I had a bad experience with a previous MRI so I was freaking out about that and then freaking out about the intra-articular injection and also freaking out that the MRI would show nothing and then what would I do? Can you see I was worrying way way too much?

The test itself went well; the guy who did the injection into my hip (not the most wonderful thing to go through but certainly not undoable) was really nice and made me feel as relaxed as possible. The lady doing the MRI kept me calm and talked me through everything and all through the scan let me know that I was doing great and how far we were through and that she was getting good images etc and I felt so proud that I made it through the hour and a half-when you put your mind to something you can do it.
And then it was over, now all I had to do was wait for the results to come through…. And did I mention-they put some local anaesthetic in my hip and for the first time in so long I could tie my laces without that awful pain-amazing!

To be continued…
...so after that fall down the stairs I was now desperate for an answer to my problems and some relief but it wasn't an easy task...

Diagnosis

This was the second hardest part, the fun part. How to get someone to believe that there is SOMETHING WRONG with you.

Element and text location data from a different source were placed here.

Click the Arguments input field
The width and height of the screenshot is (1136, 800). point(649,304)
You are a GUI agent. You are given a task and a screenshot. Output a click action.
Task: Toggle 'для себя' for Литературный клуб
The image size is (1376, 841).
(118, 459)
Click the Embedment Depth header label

Do you know just how hard it is to get someone to actually give you some credit when you are in pain?

Just because I am young doesn't mean there is nothing wrong.

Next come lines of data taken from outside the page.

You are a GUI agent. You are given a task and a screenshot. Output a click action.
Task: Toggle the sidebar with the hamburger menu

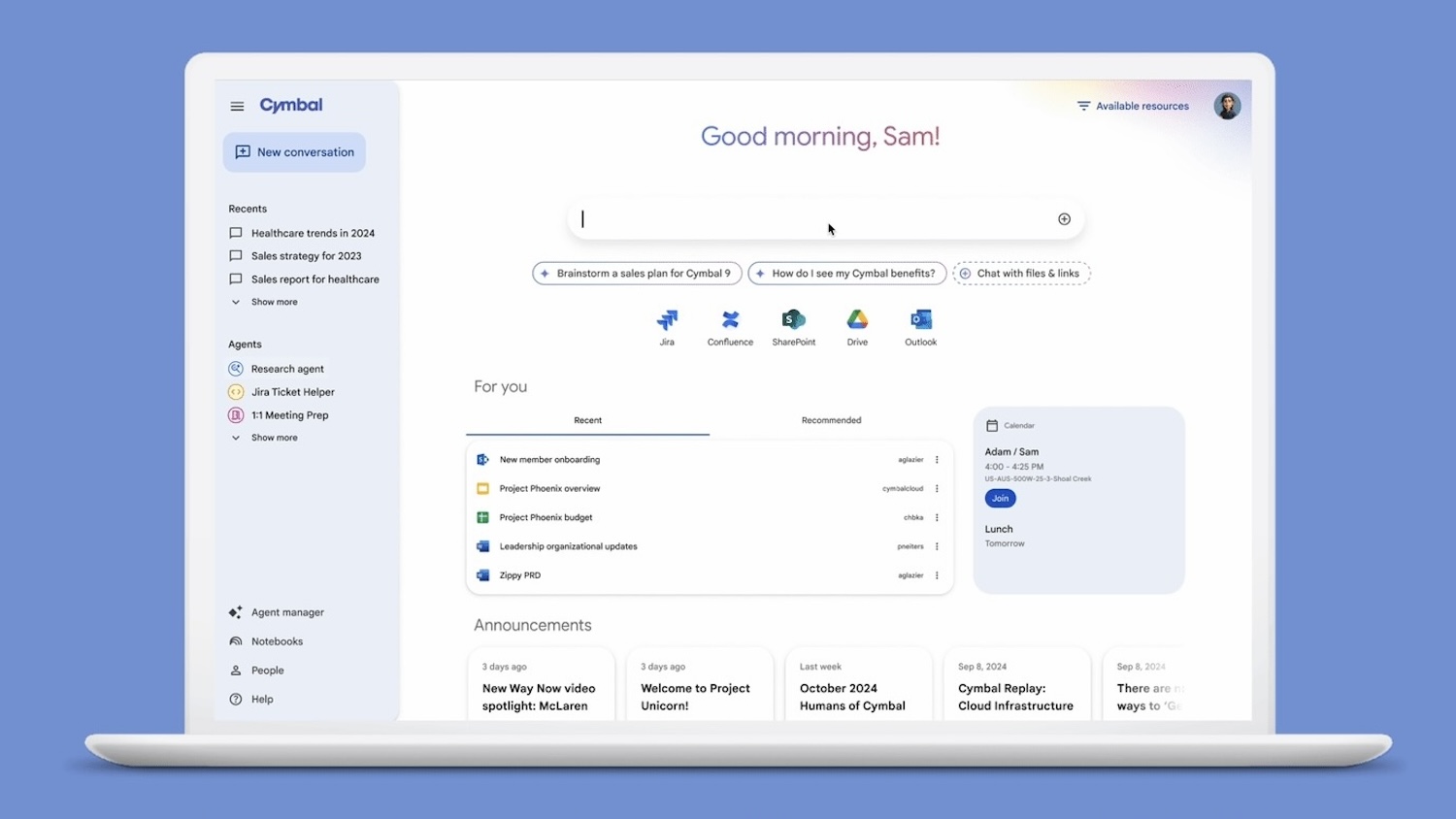pos(237,106)
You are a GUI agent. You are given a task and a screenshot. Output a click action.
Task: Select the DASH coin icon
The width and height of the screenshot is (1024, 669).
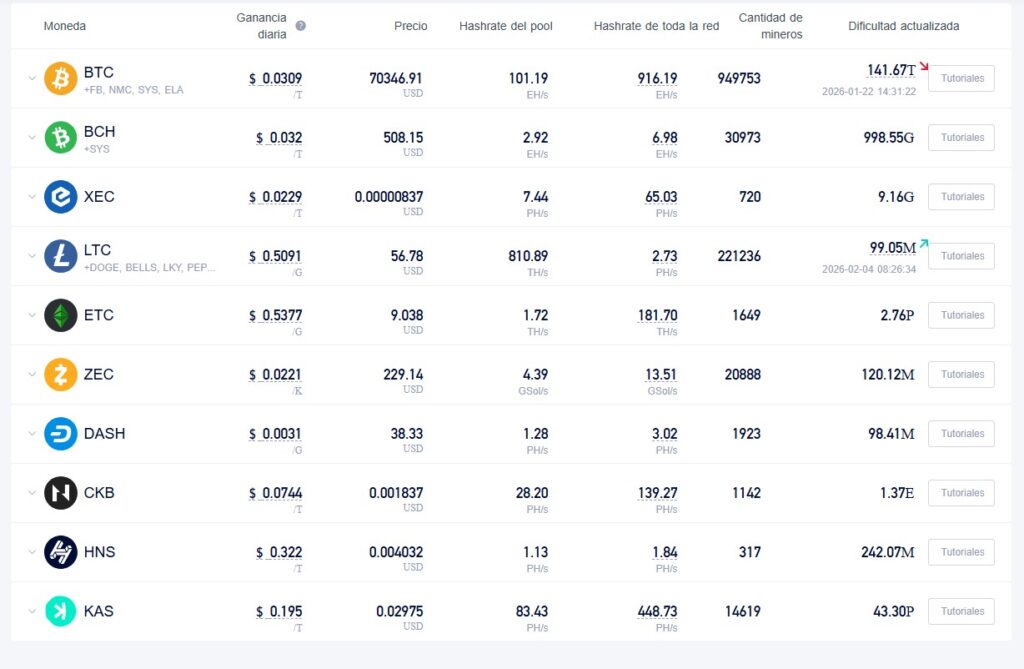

Just because x-rays were "normal" doesn't mean you discredit your patient, x-rays are not the be-all and end-all.

Just because you deal with attention seekers doesn't mean you get to label me as one of them, hell I took over 2 years to finally decide to get checked out (does that spell attention to you?).

Just because you don't have any idea what is going on doesn't mean you fob me off with some nonsense (I would admire you if you admitted you didn't really know but were willing to help me find out or send me on to someone who might).

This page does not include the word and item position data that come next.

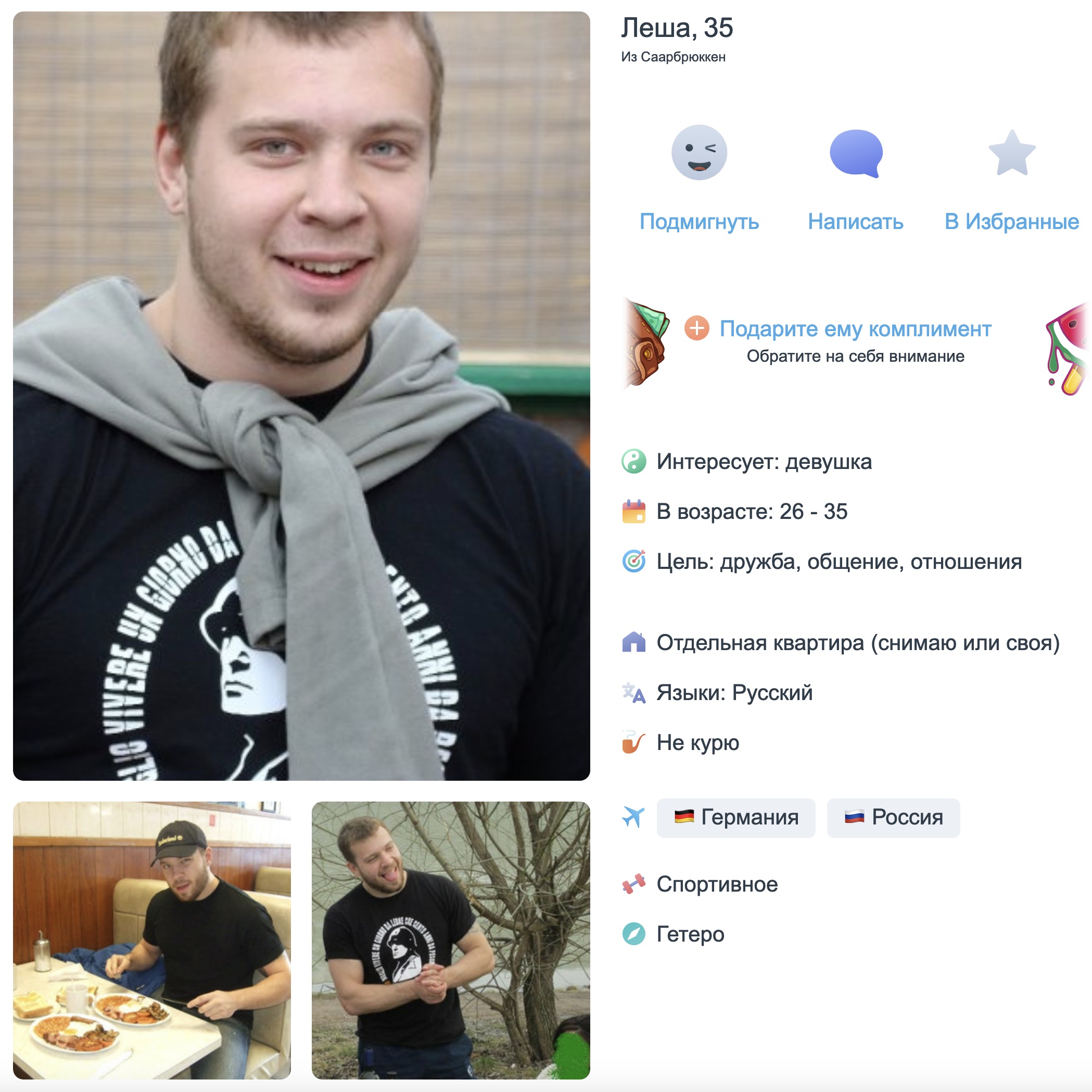Open Подарите ему комплимент link
The image size is (1092, 1092).
tap(855, 329)
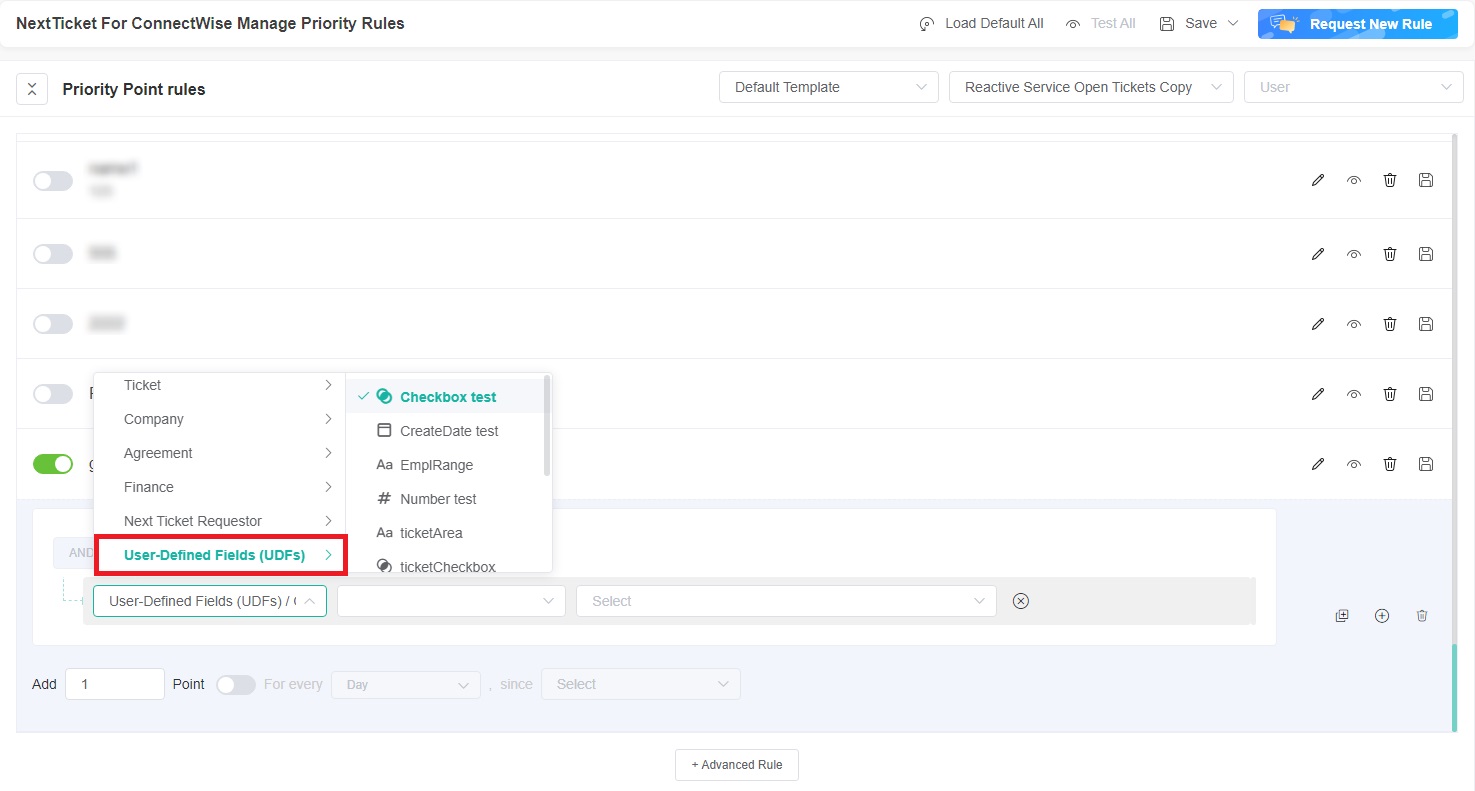The width and height of the screenshot is (1475, 791).
Task: Turn off the green rule toggle
Action: pos(53,463)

And lastly just because you are a doctor doesn't mean you can't listen to another healthcare professional occasionally when they have an idea of the cause but are not able to order the diagnostic tests required!

A physio saved my hip and my sanity; he treated me with credibility and gave me the strength to persevere when I wanted to give up - HE ACTUALLY BELIEVED ME! He even tried to talk to a doctor for me and explain what tests needed to be done but no, the doc knew better. But thanks to Steve I soldiered on and finally found a doc who listened to my story, did a good exam and cared enough to help me find the cause of all my pain (thank you Doc, between you, Steve and my wonderful surgeon I am now looking forward to "being normal"!)

This was just the beginning of a diagnosis though, tests needed to be decided on, ordered and then the waiting game for them to be done!